*Dataset*
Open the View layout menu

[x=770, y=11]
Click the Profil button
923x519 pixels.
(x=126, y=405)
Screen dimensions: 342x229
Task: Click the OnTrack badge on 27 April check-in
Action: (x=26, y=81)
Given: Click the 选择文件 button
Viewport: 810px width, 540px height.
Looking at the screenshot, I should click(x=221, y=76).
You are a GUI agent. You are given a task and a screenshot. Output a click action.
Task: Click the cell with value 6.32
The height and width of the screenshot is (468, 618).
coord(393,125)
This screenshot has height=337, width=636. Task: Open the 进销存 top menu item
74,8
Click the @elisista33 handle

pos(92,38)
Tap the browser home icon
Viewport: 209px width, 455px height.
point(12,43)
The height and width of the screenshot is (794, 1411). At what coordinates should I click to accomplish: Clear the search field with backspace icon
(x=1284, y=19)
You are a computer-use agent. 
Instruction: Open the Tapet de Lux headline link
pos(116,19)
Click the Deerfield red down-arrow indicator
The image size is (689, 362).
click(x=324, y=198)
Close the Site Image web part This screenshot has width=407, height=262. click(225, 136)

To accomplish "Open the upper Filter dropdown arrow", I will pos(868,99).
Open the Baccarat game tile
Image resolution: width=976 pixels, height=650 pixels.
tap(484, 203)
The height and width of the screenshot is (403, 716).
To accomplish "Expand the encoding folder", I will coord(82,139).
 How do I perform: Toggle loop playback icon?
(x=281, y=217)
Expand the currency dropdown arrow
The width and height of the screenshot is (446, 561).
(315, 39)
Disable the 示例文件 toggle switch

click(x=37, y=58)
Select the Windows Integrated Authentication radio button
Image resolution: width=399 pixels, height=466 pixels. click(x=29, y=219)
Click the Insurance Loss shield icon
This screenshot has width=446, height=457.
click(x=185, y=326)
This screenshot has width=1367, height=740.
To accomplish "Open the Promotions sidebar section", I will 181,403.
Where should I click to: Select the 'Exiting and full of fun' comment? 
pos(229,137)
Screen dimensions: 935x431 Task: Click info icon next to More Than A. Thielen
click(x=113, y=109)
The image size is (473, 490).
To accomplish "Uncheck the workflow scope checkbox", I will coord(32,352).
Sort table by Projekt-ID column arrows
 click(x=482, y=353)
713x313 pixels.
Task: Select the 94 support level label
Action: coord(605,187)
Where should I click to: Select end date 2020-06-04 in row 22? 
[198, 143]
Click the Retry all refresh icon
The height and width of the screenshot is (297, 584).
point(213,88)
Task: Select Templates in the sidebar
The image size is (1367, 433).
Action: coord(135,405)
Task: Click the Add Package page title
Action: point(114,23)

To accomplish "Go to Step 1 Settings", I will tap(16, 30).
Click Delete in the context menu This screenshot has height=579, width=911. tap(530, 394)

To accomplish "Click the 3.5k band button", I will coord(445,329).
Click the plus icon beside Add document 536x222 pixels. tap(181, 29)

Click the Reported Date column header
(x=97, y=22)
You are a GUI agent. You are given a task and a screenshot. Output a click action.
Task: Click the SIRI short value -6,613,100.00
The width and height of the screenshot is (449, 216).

*About this exercise*
Each line of the listing is to be printed again, unchanged.

*Result below*
Open the View layout menu

[x=770, y=11]
Click the Profil button
923x519 pixels.
(x=126, y=405)
Screen dimensions: 342x229
Task: Click the OnTrack badge on 27 April check-in
Action: (x=26, y=81)
Given: Click the 选择文件 button
Viewport: 810px width, 540px height.
Looking at the screenshot, I should click(x=221, y=76).
You are a GUI agent. You are given a task and a screenshot. Output a click action.
Task: Click the cell with value 6.32
The height and width of the screenshot is (468, 618).
coord(393,125)
This screenshot has height=337, width=636. Task: Open the 进销存 top menu item
74,8
Click the @elisista33 handle

pos(92,38)
Tap the browser home icon
Viewport: 209px width, 455px height.
point(12,43)
The height and width of the screenshot is (794, 1411). At what coordinates should I click to accomplish: Clear the search field with backspace icon
(x=1284, y=19)
You are a computer-use agent. 
Instruction: Open the Tapet de Lux headline link
pos(116,19)
Click the Deerfield red down-arrow indicator
The image size is (689, 362).
click(x=324, y=198)
Close the Site Image web part This screenshot has width=407, height=262. click(225, 136)

To accomplish "Open the upper Filter dropdown arrow", I will pos(868,99).
Open the Baccarat game tile
Image resolution: width=976 pixels, height=650 pixels.
tap(484, 203)
The height and width of the screenshot is (403, 716).
To accomplish "Expand the encoding folder", I will coord(82,139).
 How do I perform: Toggle loop playback icon?
(x=281, y=217)
Expand the currency dropdown arrow
The width and height of the screenshot is (446, 561).
(315, 39)
Disable the 示例文件 toggle switch

click(x=37, y=58)
Select the Windows Integrated Authentication radio button
Image resolution: width=399 pixels, height=466 pixels. click(x=29, y=219)
Click the Insurance Loss shield icon
This screenshot has width=446, height=457.
click(x=185, y=326)
This screenshot has width=1367, height=740.
To accomplish "Open the Promotions sidebar section", I will 181,403.
Where should I click to: Select the 'Exiting and full of fun' comment? 
pos(229,137)
Screen dimensions: 935x431 Task: Click info icon next to More Than A. Thielen
click(x=113, y=109)
The image size is (473, 490).
To accomplish "Uncheck the workflow scope checkbox", I will coord(32,352).
Sort table by Projekt-ID column arrows
 click(x=482, y=353)
713x313 pixels.
Task: Select the 94 support level label
Action: coord(605,187)
Where should I click to: Select end date 2020-06-04 in row 22? 
[198, 143]
Click the Retry all refresh icon
The height and width of the screenshot is (297, 584).
point(213,88)
Task: Select Templates in the sidebar
The image size is (1367, 433).
Action: coord(135,405)
Task: Click the Add Package page title
Action: point(114,23)

To accomplish "Go to Step 1 Settings", I will tap(16, 30).
Click Delete in the context menu This screenshot has height=579, width=911. tap(530, 394)

To accomplish "Click the 3.5k band button", I will coord(445,329).
Click the plus icon beside Add document 536x222 pixels. tap(181, 29)

Click the Reported Date column header
(x=97, y=22)
You are a GUI agent. You are given a task and a screenshot. Output a click action.
Task: Click the SIRI short value -6,613,100.00
The width and height of the screenshot is (449, 216).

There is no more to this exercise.